Üç Bin Yedi Yüz Yıl… – Cansu N. Nazlı

Ağır Ceza Mahkemesi’nde bir karar dinliyorum geçenlerde. Dava konusu suç, müstahdem tarafından sirkat. Çalışan iş yerinden para çalmış, sonra pişman olup özür dilemiş. Borcunu fazlasıyla işvereni şirkete ödemiş, işveren şikayeti geri çekmiş. Dava halen sürüyor, suç kamuyu ilgilendirdiğinden kamu davası olan ceza davasını ilerletiyor devlet.

İnsan düşünmeden edemiyor; şikayet geri çekildiği halde kamu davasını yürüten devletin polisi bir kadın eşi tarafından şiddete uğradığında neden şikayeti almamak için direniyor? Kadına yönelik şiddet suçsa neden şikayet geri çekilse dahi aynı devlet bu kamu davası diyerek ceza davasını ilerletmiyor? Yoksa kadının beden bütünlüğünü, vücut dokunulmazlığını ihlal, eşi tarafından yapıldığı zaman suç kamuyu ilgilendirmiyor mu?

***

Kararı okuyan yargıç devam ediyor kararı okumaya. Son zamanlarda diyor müstahdem tarafından sirkat suçu arttı, caydırıcı olması için hapis cezası ile cezalandırmak gerekiyor.

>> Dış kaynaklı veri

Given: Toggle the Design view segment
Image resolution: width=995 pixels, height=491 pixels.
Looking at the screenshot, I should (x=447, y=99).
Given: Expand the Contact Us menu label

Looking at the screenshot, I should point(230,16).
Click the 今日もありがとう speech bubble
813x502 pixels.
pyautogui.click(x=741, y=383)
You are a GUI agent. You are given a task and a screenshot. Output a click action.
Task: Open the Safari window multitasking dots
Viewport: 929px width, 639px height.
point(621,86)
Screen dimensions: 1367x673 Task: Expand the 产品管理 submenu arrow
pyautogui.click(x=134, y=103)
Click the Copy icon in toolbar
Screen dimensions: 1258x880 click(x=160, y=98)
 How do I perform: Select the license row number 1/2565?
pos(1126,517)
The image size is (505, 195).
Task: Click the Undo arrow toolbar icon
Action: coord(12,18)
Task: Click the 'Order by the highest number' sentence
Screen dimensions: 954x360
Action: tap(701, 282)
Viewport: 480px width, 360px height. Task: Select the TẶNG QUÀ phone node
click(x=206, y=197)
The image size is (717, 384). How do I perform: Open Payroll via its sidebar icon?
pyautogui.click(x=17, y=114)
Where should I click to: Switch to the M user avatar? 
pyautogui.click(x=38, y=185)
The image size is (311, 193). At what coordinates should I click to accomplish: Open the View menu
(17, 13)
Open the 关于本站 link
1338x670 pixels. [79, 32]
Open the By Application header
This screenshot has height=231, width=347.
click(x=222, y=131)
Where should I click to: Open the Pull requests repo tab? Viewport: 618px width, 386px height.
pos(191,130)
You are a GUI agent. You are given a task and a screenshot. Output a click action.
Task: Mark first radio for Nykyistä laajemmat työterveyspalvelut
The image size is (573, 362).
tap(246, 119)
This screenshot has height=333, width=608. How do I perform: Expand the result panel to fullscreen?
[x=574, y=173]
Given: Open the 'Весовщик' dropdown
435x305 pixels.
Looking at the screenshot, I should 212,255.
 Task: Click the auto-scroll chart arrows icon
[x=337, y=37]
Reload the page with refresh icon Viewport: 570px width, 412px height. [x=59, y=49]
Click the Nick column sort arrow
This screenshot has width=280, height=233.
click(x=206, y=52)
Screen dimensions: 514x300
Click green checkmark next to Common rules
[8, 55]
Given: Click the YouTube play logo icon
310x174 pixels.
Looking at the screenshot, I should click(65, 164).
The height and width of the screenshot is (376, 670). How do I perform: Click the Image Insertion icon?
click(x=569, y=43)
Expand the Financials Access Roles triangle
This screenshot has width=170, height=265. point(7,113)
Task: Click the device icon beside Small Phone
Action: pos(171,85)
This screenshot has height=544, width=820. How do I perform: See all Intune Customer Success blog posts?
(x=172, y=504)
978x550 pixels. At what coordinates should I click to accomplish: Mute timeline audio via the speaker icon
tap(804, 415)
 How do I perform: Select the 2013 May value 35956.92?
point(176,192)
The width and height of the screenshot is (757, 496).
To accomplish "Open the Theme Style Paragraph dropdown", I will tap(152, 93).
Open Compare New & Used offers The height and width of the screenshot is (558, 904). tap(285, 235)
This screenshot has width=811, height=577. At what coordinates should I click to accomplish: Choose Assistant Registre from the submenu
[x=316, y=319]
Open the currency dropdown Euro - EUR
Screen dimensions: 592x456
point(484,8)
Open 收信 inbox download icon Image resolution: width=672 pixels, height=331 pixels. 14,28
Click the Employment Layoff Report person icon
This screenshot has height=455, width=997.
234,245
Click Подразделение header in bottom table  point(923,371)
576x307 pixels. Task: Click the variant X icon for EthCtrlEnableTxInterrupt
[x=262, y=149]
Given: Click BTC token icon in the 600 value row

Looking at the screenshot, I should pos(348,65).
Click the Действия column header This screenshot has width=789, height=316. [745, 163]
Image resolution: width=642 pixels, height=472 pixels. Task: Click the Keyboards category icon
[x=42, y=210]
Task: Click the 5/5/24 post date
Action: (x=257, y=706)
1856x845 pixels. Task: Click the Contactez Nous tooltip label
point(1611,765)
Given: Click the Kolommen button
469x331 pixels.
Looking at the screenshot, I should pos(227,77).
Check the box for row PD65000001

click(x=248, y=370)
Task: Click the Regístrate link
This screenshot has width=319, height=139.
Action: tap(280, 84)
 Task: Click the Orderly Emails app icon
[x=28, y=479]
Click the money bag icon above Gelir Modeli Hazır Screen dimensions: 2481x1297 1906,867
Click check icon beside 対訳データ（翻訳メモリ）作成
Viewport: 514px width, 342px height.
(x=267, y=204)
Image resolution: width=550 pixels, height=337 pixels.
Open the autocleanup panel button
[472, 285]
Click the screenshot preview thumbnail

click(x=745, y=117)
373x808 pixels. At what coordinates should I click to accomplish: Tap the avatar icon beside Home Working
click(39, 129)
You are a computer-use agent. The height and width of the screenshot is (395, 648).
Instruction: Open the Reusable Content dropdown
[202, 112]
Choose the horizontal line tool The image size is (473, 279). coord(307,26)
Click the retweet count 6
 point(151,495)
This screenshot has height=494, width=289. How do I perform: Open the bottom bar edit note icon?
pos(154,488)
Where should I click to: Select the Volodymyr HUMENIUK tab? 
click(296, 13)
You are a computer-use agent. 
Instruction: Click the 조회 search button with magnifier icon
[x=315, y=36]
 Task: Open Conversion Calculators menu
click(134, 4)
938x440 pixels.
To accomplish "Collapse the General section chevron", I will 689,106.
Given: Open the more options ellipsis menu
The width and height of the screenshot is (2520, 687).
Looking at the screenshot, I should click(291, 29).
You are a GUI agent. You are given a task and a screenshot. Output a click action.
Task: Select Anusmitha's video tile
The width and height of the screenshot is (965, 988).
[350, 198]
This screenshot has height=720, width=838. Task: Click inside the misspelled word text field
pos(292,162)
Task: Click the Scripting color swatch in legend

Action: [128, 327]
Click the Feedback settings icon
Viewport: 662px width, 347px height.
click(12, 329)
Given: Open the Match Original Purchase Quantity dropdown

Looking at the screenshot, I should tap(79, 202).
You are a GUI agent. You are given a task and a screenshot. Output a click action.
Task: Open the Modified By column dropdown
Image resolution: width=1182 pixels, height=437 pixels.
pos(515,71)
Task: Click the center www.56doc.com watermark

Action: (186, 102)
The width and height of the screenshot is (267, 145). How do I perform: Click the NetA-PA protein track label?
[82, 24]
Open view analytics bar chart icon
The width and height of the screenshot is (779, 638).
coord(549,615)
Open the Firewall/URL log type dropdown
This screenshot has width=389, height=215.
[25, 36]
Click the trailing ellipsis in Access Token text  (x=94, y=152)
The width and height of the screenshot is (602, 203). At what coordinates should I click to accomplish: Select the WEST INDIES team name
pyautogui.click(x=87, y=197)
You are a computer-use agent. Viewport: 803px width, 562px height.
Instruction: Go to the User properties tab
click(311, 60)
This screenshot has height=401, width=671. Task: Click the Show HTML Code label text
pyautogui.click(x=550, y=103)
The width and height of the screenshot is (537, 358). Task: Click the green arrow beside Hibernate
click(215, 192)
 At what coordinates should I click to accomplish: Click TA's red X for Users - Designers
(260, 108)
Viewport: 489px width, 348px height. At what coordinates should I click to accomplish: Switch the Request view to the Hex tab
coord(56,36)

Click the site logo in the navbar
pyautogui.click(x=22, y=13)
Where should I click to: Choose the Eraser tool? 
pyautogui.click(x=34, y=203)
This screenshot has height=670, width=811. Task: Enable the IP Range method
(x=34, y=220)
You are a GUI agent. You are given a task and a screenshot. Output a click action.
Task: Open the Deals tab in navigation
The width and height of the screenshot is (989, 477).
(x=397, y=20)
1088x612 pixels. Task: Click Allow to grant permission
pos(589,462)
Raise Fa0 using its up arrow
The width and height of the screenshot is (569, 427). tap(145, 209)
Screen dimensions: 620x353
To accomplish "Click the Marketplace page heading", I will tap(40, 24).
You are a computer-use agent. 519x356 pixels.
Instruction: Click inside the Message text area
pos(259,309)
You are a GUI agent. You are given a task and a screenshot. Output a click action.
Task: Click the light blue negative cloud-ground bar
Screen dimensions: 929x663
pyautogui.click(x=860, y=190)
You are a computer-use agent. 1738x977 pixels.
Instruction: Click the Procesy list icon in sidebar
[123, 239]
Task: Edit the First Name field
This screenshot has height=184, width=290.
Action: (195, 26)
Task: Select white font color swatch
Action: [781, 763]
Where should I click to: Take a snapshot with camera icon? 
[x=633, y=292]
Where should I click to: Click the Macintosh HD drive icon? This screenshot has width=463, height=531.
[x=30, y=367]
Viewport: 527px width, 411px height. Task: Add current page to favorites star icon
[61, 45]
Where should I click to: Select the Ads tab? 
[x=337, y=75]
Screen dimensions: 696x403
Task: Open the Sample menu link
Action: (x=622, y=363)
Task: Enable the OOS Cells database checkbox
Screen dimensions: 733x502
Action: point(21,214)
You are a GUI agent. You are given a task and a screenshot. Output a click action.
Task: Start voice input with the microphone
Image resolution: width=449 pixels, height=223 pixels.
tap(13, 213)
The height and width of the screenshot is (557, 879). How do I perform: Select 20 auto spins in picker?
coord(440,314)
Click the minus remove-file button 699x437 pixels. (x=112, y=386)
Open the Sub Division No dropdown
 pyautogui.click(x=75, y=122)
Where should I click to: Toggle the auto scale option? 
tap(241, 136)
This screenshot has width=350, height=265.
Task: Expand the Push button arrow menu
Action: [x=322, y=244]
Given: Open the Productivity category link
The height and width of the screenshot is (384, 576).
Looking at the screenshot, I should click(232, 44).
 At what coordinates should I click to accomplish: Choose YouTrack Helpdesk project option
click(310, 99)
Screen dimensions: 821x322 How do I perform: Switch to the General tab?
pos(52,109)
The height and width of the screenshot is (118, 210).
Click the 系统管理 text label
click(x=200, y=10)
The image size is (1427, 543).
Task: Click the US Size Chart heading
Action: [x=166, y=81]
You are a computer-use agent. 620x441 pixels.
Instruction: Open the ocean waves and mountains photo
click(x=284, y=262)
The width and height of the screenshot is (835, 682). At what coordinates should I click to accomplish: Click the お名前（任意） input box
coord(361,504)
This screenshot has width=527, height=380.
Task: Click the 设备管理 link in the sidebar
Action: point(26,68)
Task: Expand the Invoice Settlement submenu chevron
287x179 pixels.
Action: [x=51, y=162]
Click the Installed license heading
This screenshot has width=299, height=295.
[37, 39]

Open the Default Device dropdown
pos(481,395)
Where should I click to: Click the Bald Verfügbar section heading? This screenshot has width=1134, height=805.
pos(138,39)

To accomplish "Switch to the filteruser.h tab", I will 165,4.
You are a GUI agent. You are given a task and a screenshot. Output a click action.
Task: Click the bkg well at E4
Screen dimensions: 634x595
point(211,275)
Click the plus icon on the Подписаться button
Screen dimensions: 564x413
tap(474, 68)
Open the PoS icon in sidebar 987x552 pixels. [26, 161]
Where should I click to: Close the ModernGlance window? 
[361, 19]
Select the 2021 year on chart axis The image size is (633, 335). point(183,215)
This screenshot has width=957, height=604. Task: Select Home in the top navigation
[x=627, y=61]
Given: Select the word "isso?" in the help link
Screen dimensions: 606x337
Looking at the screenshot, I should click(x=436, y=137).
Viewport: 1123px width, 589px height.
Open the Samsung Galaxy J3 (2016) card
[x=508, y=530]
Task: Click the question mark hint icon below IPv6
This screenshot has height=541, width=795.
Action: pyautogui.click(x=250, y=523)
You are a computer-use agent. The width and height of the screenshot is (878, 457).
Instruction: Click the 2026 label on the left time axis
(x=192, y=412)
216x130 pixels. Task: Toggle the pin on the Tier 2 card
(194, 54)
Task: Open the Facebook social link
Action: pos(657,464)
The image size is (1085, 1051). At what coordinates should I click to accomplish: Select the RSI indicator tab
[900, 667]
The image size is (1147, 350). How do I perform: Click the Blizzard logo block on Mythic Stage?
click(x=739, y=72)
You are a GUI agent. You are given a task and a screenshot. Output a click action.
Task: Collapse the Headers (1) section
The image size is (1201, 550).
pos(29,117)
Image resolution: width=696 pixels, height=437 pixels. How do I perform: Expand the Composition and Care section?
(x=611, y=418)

Zira ‘ekmeğini yediği kapıya ihanet’ ediliyor, güven ilişkisi sarsılıyormuş. Burada maksadım asla bir suçu güzellemek ya da haklı çıkarmak değil elbette. Ancak işvereni zarara uğratan, güven ilişkisini sarsan ve kamu düzenini bozan bu suç irdelenirken sosyoekonomik koşullara neden çalışanlardan yana bakılmıyor? Neden çalışma saatlerimiz her geçen gün artarken yediğimiz ekmeğin giderek küçüldüğü görmezden geliniyor? Neden işveren-işçi ilişkisinde hep işverene güvenilir bir iş yaşamının tesisi öngörülürken işçinin her gün işini kaybetme tehlikesiyle işe gittiği ve aslında işverenin aralarındaki eşitsiz ilişkiyi en baştan güvensiz tesis ettiği gözden kaçırılıyor? Ve çalışanların artı emeğine her gün el koyan işveren neden suç işlemiş sayılmıyor? (Bu sorular elbette ki, pozitif hukukun veya mahkeme kararının tenkitini değil onu aşan felsefi bir amaç güdüyor.)

***

Babası hapse gönderilen küçük kızı görünce iyiden kötü oluyorum. Kafamı dağıtmak için telefona bakarken saatlerin geriye çekilmemesiyle ilgili Baraka Kültür Merkezi’nin açıklamasına rastlıyorum. Sabah karanlığında işe gitmek üzere çıktığımız eve bir özel sektör çalışanıysak şayet akşam karanlığında dönecekmişiz. Açıklamadaki verilere göre güneşin doğduğu ve battığı saatler şöyle:

20 Kasım -> Gündoğumu :  07 : 26 – Günbatımı : 17:38
10 Aralık -> Gündoğumu : 07:44 – Günbatımı : 17:35
1 Ocak -> Gündoğumu : 07:55 – Günbatımı : 17:45
20 Ocak -> Gündoğumu : 07:53 – Günbatımı : 18:03”

Yani açıklamanın kendisinde de vurgulandığı üzere, özel sektör çalışanlarının ‘gün yüzü’ göremeyeceği günler kapıda. Gittikçe uzayan çalışma saatleri ile düşük ücretler, müstahdem tarafından sirkat derken aklıma İşçi B’nin zaman sorunuyla ilgili hikayesi geliyor.

“B’ye sordular:

-Patronla işçiyi ayıran şey nedir?

B cevap verdi:

-3700 yıl.

Çünkü bir işçinin

Örneğin sanayi patronu Flick’in

Yalnızca 1969 yılında kazandığı kadar

Kazanması için

Üç bin yedi yüz yıl çalışması gerek.

Kaldı ki, dedi B.

Bu kadar ömrü yoktur

İşçinin.”

Babası hapse gönderilen küçük kıza içimden söz veriyorum:

Bu topraklarda bize dayatılan yoksulluk, güvencesizlik, güvensizlik, karanlığı ortadan kaldırana değin mücadele hiç bitmeyecek.